Second, we could not analyze the dose response relationship between ritodrine and ASD. Instead, we could find two studies assessing the dose of general B2ARs in association with ASD. According to a study by Gidaya et al., longer exposure to B2ARs (defined as > 45 days) was associated with higher risk of ASD than shorter exposure (1–45 days)21. Another study by Croen et al. showed that terbutaline exposure for 2 days or more resulted in about fourfold increase in ASD risk (adjusted OR 4.4, 95% CI: 0.8–24.6), despite certain statistically imprecise effect estimates20. Particularly, terbutaline exposure for 1–2 days did not increase the risk for ASD (adjusted OR 1.0, 95% CI 0.5–2.0) and exposure ≥ 2 weeks showed further increased risk (adjusted OR 4.7, 95% CI: 0.4–53.3). In addition, in a review by Witter et al., it was suggested that the duration of high-dose exposure to B2AR agonists was likely to be > 2 weeks43. Aside from ASD, the relation between dose-dependent risk of intravenous ritodrine and childhood asthma was also recently demonstrated in a Japanese study that used a hospital-based cohort44.

Furthermore, it still remains unclear as to which exact phase during pregnancy has the highest risk of autism when exposed to B2AR agonists. According to a study by Croen et al., third trimester exposure was suggested to have the highest risk for autism than the first and second trimester20, although it failed to reach statistical significance. In contrast, in a study by Gidaya et al., all trimesters manifested a similarly high increase risk of autism: first trimester (OR: 1.3, 95% CI: 1.1–1.5), second trimester (OR: 1.5, 95% CI: 1.1–1.7), and the third trimester (OR: 1.4, 95% CI: 1.1–1.7)21. Considering that fetal brain development process varies on gestational age, it would have been meaningful to compare the effects of ritodrine exposure depending on gestational age. However, we did not have information on gestational age at ritodrine exposure and could not examine trimester-specific effect estimates of ritodrine.

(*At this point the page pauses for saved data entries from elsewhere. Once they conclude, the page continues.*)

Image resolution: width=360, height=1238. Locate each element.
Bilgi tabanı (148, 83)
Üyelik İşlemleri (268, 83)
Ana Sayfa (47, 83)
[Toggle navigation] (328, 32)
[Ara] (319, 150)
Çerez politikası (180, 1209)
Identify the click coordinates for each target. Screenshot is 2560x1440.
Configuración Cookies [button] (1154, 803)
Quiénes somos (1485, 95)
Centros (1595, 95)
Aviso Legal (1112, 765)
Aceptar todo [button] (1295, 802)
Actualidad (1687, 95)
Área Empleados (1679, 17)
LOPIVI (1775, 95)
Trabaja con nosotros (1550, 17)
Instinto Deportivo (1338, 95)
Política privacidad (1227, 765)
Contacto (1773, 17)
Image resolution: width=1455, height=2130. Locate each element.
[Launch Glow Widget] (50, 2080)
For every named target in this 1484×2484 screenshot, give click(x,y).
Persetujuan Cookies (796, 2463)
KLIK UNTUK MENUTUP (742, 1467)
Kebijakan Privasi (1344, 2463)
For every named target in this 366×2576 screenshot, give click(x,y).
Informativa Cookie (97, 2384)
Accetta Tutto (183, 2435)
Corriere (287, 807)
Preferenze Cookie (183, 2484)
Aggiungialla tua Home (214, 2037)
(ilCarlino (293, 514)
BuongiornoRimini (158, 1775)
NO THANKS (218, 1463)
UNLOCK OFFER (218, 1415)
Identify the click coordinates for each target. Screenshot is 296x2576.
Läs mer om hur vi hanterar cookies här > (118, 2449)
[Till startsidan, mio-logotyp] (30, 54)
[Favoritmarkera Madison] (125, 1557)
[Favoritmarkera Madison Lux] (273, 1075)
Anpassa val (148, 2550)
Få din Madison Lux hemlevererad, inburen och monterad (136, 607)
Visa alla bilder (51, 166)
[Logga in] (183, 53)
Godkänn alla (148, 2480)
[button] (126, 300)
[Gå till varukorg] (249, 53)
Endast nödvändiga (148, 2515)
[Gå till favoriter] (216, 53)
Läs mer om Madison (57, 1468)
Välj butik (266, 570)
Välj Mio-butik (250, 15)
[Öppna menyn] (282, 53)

In addition, since we only analyzed clinical variables provided by KNHI and NHSP-IC database, we might have missed other confounding variables affecting the development of ASD. For example, these databases provided neonatal birth weight but not the exact gestational age at delivery, so our multivariable analysis used only neonatal birth weight. However, given the well-known multicollinearity of gestational age at delivery and neonatal birthweight, our analysis can be considered valid. Last limitation of our study is that we could not analyze the other well-known risk factors associated with childhood autism in our study such as paternal age, parental education, and socio-economic status etc., as this rather personal information was not available in our database system.

This study also confirms several other important perinatal risk factors for autism, including maternal age and male gender as previously mentioned. For example, our analysis demonstrated that mothers aged 36–40 showed adjusted HR of 1.47 (95% CI, 1.34–1.62) for autism in their child, compared to those aged 26–30. Such finding is in line with a recent meta-analysis, which showed that adjusted relative risk for autism in the offspring was 1.31 (95% CI, 1.19–1.45) in mother above 35 years old, compared to mothers 25 to 29 years old45. Our data also revealed that male gender is significantly associated with autism development with an HR of 2.53 (95% CI, 2.39–2.69), which also agrees with previous studies46.

In summary, the importance of our study lies on its use of a national scale data of a large population-based cohort, in proving the association between ritodrine and autism. Considering the possible long-term adverse outcomes of ritodrine, we reaffirm that the use of ritodrine should be limited to a short period of time, only to complete the corticosteroid for fetal lung maturation.